## START Selection

I recently ordered two different Bitcoin debit cards. One card is from BitPay, and one is from Shift. They both conceptually do the same thing, which is convert your Bitcoin into currency that can be spent anyplace that accepts debit cards. They work slightly differently in function though.

The BitPay card is a "reloadable" debit card that allows you to add US Dollars to your card. When you load the card, Bitcoin is converted at the current price, and the dollar amount is stored in your account. Once the card is loaded, Bitcoin is out of the equation, and fluctuating prices don't matter. If you want to know exactly how much money you have on your card, the BitPay card is the way to go.

In contrast, the Shift card doesn't have any money loaded onto it. Rather, the Shift card connects to a Coinbase account, and at the time of purchase, your Bitcoin is converted to US dollars. This is actually "cleaner" than the BitPay method, but the volatility of Bitcoin can mean your actual available money isn't consistent. If Bitcoin tanks, so does your buying ability with the Shift card.

## END Selection

_Do this:_ Copy the Bitcoin debit card text verbatim from "In contrast, the" up to and including "the Shift card.".

## START Information provided

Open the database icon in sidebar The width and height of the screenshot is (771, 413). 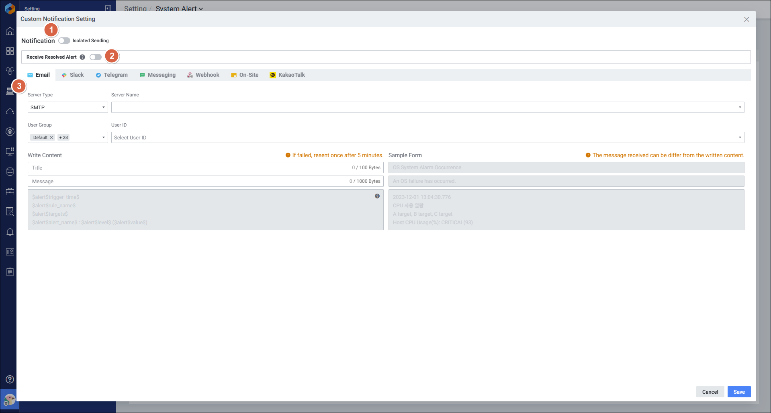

## END Information provided

_Result of this exercise:_
In contrast, the Shift card doesn't have any money loaded onto it. Rather, the Shift card connects to a Coinbase account, and at the time of purchase, your Bitcoin is converted to US dollars. This is actually "cleaner" than the BitPay method, but the volatility of Bitcoin can mean your actual available money isn't consistent. If Bitcoin tanks, so does your buying ability with the Shift card.